Tak perlu waktu yang lama bagi saya untuk menyadari betapa ringkihnya ibu kota. Berdesakan di dalam Trans Jakarta bersama mereka yang mengais harapan. Kebanalan pengedara motor dalam setiap jengkal trotoar. Supir Metro Mini yang lupa di mana posisi pedal rem berada. Rumah- rumah kardus di bawah kolong jembatan. Juga ibu- ibu yang tak tahu alamat dan meminta uang "20 ribu saja buat ongkos pulang" yang tentu tidak saya berikan.

Barangkali sudah begini takdirnya kota ini, dihadapkan dengan segala tipe manusia dan keabsurditasannya. Tidak dapat dipisahkan. 

Kata teman, bermimpi itu membutuhkan nyali dan cuma bisa dilakukan oleh orang -orang yang berani. Cuma ada dua opsi. Bertarung habis- habisan atau kalah telanjang. 

Tapi pernahkah kita menyadari bahwa kita adalah sisa- sisa yang diikhlaskan? Doa- doa yang tak/belum menjadi nyata? Mimpi- mimpi yang untuk sementara waktu disimpan hanya untuk berkompromi dengan kehidupan? 

Ah, barangkali di antara kita sudah ada yang cukup dewasa dan mengerti bahwa hidup punya caranya sendiri dalam membawa kita tersesat dalam labirin. Dibenturkan harapan hingga muncul pertanyaan tentang layak atau tidaknya hidup ini diperjuangkan. Di saat itu kita dipaksa untuk membuat keputusan yang sama sekali tidak ekstensialis. Melakukan hal yang kita benci terus - menerus.
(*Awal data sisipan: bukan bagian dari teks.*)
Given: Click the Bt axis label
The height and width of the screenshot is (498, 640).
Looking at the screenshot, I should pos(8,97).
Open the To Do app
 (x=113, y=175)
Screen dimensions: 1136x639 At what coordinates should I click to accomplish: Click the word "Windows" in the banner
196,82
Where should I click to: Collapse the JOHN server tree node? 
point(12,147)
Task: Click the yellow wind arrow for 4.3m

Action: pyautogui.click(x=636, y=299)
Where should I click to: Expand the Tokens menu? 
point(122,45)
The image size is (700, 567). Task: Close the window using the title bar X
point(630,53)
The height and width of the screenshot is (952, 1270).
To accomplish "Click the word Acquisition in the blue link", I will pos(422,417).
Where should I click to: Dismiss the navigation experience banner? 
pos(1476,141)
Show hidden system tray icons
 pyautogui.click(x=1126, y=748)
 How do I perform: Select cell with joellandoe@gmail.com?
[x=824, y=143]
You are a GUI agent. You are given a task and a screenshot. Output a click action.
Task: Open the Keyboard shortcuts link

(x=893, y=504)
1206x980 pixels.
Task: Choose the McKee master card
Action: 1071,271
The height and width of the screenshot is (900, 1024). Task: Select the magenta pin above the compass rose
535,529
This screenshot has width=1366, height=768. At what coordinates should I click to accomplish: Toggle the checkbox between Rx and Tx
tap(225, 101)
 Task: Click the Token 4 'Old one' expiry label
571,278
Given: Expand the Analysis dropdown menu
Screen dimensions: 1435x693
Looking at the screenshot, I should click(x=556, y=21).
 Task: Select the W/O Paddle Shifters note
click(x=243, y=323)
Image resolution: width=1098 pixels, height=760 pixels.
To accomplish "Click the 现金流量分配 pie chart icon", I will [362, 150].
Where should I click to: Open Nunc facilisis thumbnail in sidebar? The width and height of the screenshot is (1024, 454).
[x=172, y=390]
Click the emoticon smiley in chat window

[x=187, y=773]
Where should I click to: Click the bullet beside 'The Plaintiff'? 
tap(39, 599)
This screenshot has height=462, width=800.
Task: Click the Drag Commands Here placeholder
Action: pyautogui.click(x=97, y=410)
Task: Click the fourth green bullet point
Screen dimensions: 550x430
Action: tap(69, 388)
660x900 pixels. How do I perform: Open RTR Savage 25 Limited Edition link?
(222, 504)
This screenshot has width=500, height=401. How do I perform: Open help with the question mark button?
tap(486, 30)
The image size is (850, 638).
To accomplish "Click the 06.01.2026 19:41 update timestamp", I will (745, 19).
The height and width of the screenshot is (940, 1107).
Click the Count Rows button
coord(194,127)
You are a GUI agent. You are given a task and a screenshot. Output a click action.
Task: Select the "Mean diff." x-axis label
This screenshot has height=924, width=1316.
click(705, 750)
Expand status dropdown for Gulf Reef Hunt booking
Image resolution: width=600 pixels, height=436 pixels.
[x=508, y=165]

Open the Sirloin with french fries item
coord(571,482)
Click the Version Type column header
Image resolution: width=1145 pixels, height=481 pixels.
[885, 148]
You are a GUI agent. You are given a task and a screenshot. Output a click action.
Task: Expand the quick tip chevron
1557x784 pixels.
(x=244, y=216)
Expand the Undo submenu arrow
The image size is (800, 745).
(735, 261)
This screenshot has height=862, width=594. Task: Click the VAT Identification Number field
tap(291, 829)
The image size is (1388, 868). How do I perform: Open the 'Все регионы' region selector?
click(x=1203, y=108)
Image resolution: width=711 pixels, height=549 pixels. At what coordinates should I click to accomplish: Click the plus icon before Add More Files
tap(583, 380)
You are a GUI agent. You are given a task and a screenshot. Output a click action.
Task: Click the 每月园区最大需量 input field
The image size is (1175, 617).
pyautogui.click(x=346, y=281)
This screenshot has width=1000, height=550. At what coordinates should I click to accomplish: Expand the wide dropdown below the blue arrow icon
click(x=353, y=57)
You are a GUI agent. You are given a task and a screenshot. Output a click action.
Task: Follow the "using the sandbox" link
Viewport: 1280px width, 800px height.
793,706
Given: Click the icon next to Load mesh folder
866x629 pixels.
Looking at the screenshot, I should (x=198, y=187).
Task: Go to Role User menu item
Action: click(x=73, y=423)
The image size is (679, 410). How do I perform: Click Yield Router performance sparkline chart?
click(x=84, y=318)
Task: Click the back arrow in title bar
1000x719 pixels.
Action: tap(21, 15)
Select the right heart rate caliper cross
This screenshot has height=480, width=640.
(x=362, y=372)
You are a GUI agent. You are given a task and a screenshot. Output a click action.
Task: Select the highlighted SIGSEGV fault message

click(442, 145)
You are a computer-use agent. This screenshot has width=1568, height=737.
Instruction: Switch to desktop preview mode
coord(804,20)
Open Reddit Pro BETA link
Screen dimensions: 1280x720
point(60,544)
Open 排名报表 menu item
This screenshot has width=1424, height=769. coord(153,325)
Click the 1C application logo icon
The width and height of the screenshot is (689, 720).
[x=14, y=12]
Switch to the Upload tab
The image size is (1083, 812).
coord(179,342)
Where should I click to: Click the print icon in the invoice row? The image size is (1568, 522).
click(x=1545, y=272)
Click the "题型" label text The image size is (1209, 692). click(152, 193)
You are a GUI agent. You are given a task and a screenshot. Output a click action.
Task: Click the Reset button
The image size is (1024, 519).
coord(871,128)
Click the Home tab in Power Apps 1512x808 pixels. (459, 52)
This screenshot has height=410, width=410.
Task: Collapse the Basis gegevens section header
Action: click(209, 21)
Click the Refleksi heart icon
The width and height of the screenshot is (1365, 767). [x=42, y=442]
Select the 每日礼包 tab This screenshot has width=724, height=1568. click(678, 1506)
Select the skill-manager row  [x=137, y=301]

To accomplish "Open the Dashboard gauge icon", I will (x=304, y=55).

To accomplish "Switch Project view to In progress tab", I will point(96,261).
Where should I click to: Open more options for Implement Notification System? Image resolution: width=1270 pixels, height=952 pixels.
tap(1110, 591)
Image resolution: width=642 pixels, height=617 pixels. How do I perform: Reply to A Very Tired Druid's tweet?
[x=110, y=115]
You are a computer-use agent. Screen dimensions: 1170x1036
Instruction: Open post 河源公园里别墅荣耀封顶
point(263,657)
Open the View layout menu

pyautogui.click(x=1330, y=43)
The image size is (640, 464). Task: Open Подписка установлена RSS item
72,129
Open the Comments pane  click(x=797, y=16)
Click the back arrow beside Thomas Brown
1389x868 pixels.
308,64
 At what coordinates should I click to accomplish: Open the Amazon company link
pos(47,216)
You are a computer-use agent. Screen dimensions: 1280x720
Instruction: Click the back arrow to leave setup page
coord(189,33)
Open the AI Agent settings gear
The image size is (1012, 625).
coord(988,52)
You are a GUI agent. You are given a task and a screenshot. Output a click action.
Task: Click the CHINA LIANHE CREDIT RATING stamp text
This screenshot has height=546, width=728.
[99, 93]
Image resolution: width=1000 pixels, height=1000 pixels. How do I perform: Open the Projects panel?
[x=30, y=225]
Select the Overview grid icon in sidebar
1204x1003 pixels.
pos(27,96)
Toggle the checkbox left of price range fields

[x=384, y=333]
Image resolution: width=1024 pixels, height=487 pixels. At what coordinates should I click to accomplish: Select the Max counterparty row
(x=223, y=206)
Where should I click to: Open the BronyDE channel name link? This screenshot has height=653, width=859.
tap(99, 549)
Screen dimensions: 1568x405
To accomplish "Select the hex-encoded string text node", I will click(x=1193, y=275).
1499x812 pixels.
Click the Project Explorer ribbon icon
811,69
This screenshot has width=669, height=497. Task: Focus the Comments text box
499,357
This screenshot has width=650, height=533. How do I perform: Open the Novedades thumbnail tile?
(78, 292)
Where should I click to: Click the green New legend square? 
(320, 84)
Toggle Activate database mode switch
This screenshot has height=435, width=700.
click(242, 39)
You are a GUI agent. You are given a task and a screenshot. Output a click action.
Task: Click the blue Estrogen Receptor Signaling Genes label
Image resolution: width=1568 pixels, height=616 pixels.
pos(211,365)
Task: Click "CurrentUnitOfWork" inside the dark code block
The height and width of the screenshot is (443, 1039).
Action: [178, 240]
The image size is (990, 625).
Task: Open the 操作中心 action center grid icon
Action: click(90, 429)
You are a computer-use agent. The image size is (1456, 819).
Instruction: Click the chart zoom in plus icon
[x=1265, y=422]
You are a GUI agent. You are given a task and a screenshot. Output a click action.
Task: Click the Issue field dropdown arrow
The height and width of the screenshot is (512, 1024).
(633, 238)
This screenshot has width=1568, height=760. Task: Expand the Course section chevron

Hingga hancur menabrak karang.

Kita tahu betapa kompleksnya hidup ini, saya juga pernah berjuang dan kalah, pernah disakiti, dihancurkan oleh harapan yang saya bangun dan saya pupuk sendiri.  Setelah itu semua, tak mudah bagi saya untuk bisa berdiri kembali.

Terkadang melihat tipisnya harapan, di suatu kondisi, di mana tak ada lagi jalan untuk memutar memang memuakan. Tapi selagi harapan itu masih ada, seberapa tipisnya itu, bukanlah soal. Harapan memang tak bisa dimakan, tapi setidaknya itu membuat kita bertahan. Satu- satunya kebaikan yang tersisa dari kotak yang dibuka Pandora.

Untuk kawan- kawan yang sedang berjuang diperantauan, jangan menyerah ada banyak jalan untuk "pulang".